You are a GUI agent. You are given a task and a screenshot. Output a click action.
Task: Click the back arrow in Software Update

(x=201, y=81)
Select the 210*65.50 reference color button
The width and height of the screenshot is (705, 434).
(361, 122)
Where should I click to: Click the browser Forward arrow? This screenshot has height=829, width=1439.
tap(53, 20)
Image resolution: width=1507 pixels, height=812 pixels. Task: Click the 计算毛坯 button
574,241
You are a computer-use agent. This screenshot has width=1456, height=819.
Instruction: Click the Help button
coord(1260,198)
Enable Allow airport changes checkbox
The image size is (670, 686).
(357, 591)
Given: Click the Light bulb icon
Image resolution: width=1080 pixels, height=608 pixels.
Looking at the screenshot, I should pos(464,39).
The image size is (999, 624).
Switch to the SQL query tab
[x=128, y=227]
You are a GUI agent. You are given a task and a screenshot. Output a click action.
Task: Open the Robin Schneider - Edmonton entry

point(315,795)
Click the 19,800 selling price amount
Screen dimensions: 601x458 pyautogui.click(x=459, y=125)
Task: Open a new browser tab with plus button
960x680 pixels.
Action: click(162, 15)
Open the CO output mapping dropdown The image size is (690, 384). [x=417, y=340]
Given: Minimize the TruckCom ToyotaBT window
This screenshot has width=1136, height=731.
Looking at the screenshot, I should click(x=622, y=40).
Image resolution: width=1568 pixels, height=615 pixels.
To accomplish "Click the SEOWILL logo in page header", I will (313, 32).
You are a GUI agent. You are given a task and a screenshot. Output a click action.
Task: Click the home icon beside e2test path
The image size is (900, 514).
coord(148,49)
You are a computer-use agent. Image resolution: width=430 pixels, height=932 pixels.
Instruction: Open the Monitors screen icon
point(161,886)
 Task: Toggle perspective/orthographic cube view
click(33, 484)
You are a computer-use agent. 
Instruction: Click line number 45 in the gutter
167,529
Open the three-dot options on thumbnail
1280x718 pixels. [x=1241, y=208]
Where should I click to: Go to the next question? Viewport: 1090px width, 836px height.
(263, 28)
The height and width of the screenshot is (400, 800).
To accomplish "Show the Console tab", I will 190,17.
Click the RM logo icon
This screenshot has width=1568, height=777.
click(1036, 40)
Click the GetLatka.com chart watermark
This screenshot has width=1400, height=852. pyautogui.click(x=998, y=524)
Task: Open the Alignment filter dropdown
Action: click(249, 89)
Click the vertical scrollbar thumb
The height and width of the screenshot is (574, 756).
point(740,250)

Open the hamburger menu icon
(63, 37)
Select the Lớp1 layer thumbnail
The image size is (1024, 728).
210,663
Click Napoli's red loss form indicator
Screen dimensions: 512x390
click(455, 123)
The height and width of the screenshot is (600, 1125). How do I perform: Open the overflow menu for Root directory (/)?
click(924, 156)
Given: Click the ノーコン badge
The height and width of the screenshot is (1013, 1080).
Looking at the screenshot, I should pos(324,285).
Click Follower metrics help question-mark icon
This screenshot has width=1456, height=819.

※ ※ ※

▶ **Aim of the task**
Rewrite the data above, replacing "computer-use agent" with "desktop automation agent" and keeping everything else the same.

▶ **Reply to the exercise**
You are a GUI agent. You are given a task and a screenshot. Output a click action.
Task: Click the back arrow in Software Update

(x=201, y=81)
Select the 210*65.50 reference color button
The width and height of the screenshot is (705, 434).
(361, 122)
Where should I click to: Click the browser Forward arrow? This screenshot has height=829, width=1439.
tap(53, 20)
Image resolution: width=1507 pixels, height=812 pixels. Task: Click the 计算毛坯 button
574,241
You are a desktop automation agent. This screenshot has width=1456, height=819.
Instruction: Click the Help button
coord(1260,198)
Enable Allow airport changes checkbox
The image size is (670, 686).
(357, 591)
Given: Click the Light bulb icon
Image resolution: width=1080 pixels, height=608 pixels.
Looking at the screenshot, I should pos(464,39).
The image size is (999, 624).
Switch to the SQL query tab
[x=128, y=227]
You are a GUI agent. You are given a task and a screenshot. Output a click action.
Task: Open the Robin Schneider - Edmonton entry

point(315,795)
Click the 19,800 selling price amount
Screen dimensions: 601x458 pyautogui.click(x=459, y=125)
Task: Open a new browser tab with plus button
960x680 pixels.
Action: click(162, 15)
Open the CO output mapping dropdown The image size is (690, 384). [x=417, y=340]
Given: Minimize the TruckCom ToyotaBT window
This screenshot has width=1136, height=731.
Looking at the screenshot, I should click(x=622, y=40).
Image resolution: width=1568 pixels, height=615 pixels.
To accomplish "Click the SEOWILL logo in page header", I will (313, 32).
You are a GUI agent. You are given a task and a screenshot. Output a click action.
Task: Click the home icon beside e2test path
The image size is (900, 514).
coord(148,49)
You are a desktop automation agent. Image resolution: width=430 pixels, height=932 pixels.
Instruction: Open the Monitors screen icon
point(161,886)
 Task: Toggle perspective/orthographic cube view
click(33, 484)
You are a desktop automation agent. 
Instruction: Click line number 45 in the gutter
167,529
Open the three-dot options on thumbnail
1280x718 pixels. [x=1241, y=208]
Where should I click to: Go to the next question? Viewport: 1090px width, 836px height.
(263, 28)
The height and width of the screenshot is (400, 800).
To accomplish "Show the Console tab", I will 190,17.
Click the RM logo icon
This screenshot has width=1568, height=777.
click(1036, 40)
Click the GetLatka.com chart watermark
This screenshot has width=1400, height=852. pyautogui.click(x=998, y=524)
Task: Open the Alignment filter dropdown
Action: click(249, 89)
Click the vertical scrollbar thumb
The height and width of the screenshot is (574, 756).
point(740,250)

Open the hamburger menu icon
(63, 37)
Select the Lớp1 layer thumbnail
The image size is (1024, 728).
210,663
Click Napoli's red loss form indicator
Screen dimensions: 512x390
click(455, 123)
The height and width of the screenshot is (600, 1125). How do I perform: Open the overflow menu for Root directory (/)?
click(924, 156)
Given: Click the ノーコン badge
The height and width of the screenshot is (1013, 1080).
Looking at the screenshot, I should pos(324,285).
Click Follower metrics help question-mark icon
This screenshot has width=1456, height=819.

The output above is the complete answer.